Escolher o plano de saúde está cada vez mais fácil. Afinal, já há algum tempo as operadoras têm se especializado em criar opções bastante variadas, de forma a atender os mais diversos perfis. Nesse universo de possibilidades, muitas vezes, o cliente pode ficar em dúvida sobre o algum aspecto. O ideal é conversar com um consultor especializado, que vai responder a qualquer questão e fazer as melhores sugestões. Por exemplo, você sabe o que é coparticipação e se ela é o ideal para você? Ficou curioso? Então vem com a gente saber tudo sobre o assunto!


Coparticipação, o que é?


Um plano de saúde com coparticipação é quando o beneficiário paga uma taxa a cada procedimento realizado, além da mensalidade. O que, à princípio, pode parecer que é um gasto a mais, na verdade é um gasto a menos.

Isso porque, nos planos com coparticipação, a mensalidade costuma ser bem menor do que a fixa. Ela varia de acordo com a operadora, que tem autonomia para definir o tipo.

Ou seja, a coparticipação pode ser um valor fixo ou uma porcentagem do valor previsto para o serviço na tabela da operadora.

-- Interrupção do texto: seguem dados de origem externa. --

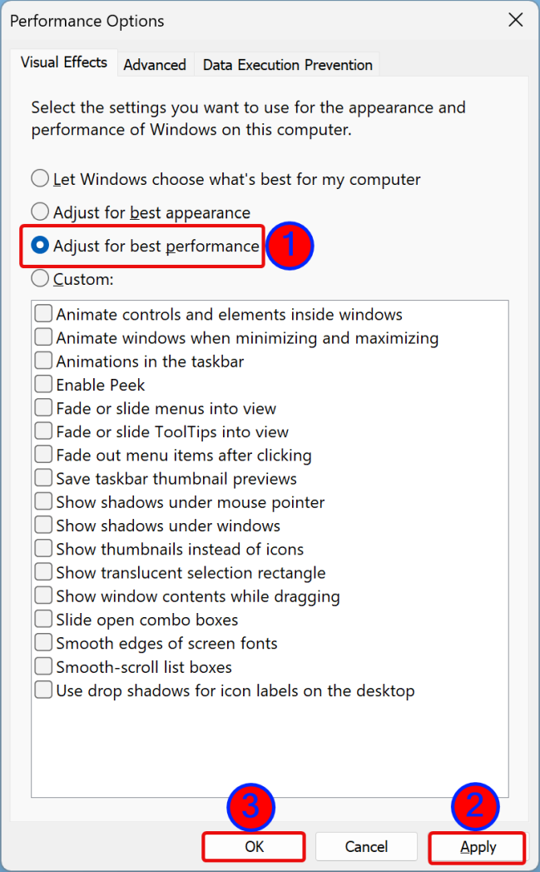Viewport: 540px width, 872px height.
Task: Enable Peek checkbox
Action: coord(43,385)
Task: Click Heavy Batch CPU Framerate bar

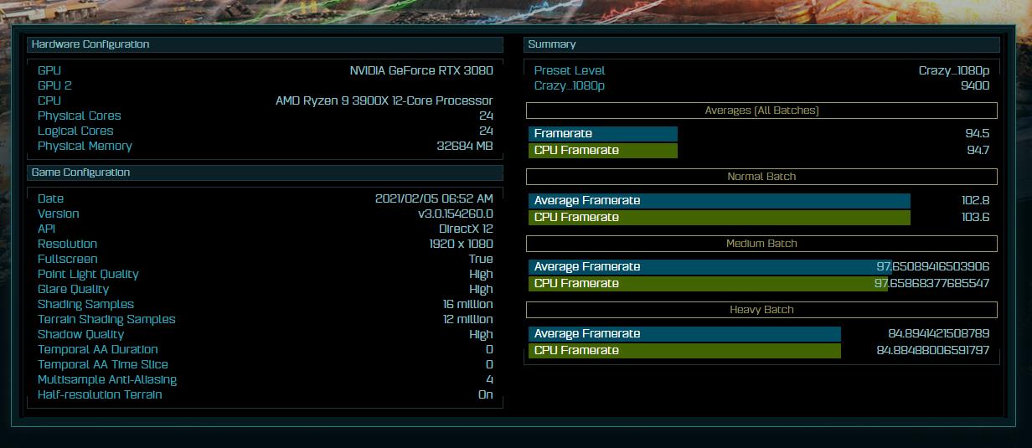Action: (684, 351)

Geralmente a coparticipação é paga em consultas, exames e procedimentos ambulatórios, mas pode variar de plano para plano.

Alguns, por exemplo, cobram coparticipação apenas nas consultas. O valor é definido na hora da contratação, e deve estar claro no contrato.

Basicamente, não há nenhuma outra diferença em relação aos planos sem coparticipação. Nestes, é cobrada apenas uma mensalidade fixa e o beneficiário não paga nada a mais por cada serviço que usar.

Fora isso, a cobertura é a mesma, assim como os serviços prestados. Ambas as modalidades são validadas pela Agência Nacional de Saúde Suplementar (ANS).


Veja se a coparticipação é o melhor para você


Mas como saber se a coparticipação ou a mensalidade fixa é a melhor para o seu caso? Bem, a princípio, a diferença é que a mensalidade da coparticipação costuma ser bem menor do que a fixa. Assim, a economia mensal também é bem maior.

Mas nem sempre pagar uma mensalidade menor significa economia. Há outros fatores que devem ser levados em consideração na hora da escolha. Por exemplo, a coparticipação é ideal para quem usa pouco o plano de saúde.

Assim, se você não tem nenhuma doença crônica, necessidade especial e não está toda hora em um consultório, ou seja, tem boa saúde, essa modalidade realmente significará menos peso no seu orçamento.

Afinal, a maior parte do tempo precisará pagar apenas uma mensalidade pequena e, via de regra, um gasto um pouco maior nas épocas de checkup.


Quando a mensalidade fixa é melhor


No entanto, esse pode não ser o seu caso. Se você ou algum dependente tem necessidades especiais, alguma doença crônica ou preexistente, ou está sempre no médico por algum motivo, provavelmente a mensalidade fixa sairá mais em conta.

Nessa modalidade você paga um valor que mudará apenas no reajuste anual ou na mudança de faixa etária e tem direito a quantas consultas, exames e procedimentos forem necessários sem pagar nada a mais por isso.

A mensalidade fixa costuma ser a mais indicada também para quem tem crianças ou idosos. Por conta da idade, ambos costumam utilizar mais serviços médicos do que as demais faixas etárias.